データの先頭から「tap(237, 490)」を含む行まで(その行も含む)について、「GUI agent」を「UI agent」に差し替え、ほかは一切変えずにその範囲だけを書き出してください。

### データセットの記録:
★ ★ ★ ★ ★

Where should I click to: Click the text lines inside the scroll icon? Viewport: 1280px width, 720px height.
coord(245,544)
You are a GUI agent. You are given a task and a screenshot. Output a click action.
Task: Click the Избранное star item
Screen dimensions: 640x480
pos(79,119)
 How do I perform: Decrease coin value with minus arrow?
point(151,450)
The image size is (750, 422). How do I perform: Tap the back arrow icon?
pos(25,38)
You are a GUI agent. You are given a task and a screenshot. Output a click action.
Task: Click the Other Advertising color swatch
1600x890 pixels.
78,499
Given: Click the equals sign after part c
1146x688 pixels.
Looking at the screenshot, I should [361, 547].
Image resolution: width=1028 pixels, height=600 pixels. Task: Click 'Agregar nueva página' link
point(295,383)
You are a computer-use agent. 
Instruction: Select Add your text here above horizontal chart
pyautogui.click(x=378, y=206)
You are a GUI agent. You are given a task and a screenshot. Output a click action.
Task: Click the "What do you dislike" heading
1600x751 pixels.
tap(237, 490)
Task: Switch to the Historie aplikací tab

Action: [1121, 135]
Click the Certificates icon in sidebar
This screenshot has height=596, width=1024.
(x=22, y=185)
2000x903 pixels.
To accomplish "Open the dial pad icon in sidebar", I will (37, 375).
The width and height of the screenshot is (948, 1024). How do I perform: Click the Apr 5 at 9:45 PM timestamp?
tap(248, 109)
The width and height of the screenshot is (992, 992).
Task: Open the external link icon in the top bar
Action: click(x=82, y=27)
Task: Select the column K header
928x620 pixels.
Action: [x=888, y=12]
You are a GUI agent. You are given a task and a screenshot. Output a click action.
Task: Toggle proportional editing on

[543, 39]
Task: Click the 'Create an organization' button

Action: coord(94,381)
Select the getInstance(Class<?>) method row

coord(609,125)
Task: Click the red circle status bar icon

★ ★ ★ ★ ★

### 結果は以下:
Where should I click to: Click the text lines inside the scroll icon? Viewport: 1280px width, 720px height.
coord(245,544)
You are a UI agent. You are given a task and a screenshot. Output a click action.
Task: Click the Избранное star item
Screen dimensions: 640x480
pos(79,119)
 How do I perform: Decrease coin value with minus arrow?
point(151,450)
The image size is (750, 422). How do I perform: Tap the back arrow icon?
pos(25,38)
You are a UI agent. You are given a task and a screenshot. Output a click action.
Task: Click the Other Advertising color swatch
1600x890 pixels.
78,499
Given: Click the equals sign after part c
1146x688 pixels.
Looking at the screenshot, I should [361, 547].
Image resolution: width=1028 pixels, height=600 pixels. Task: Click 'Agregar nueva página' link
point(295,383)
You are a computer-use agent. 
Instruction: Select Add your text here above horizontal chart
pyautogui.click(x=378, y=206)
You are a UI agent. You are given a task and a screenshot. Output a click action.
Task: Click the "What do you dislike" heading
1600x751 pixels.
tap(237, 490)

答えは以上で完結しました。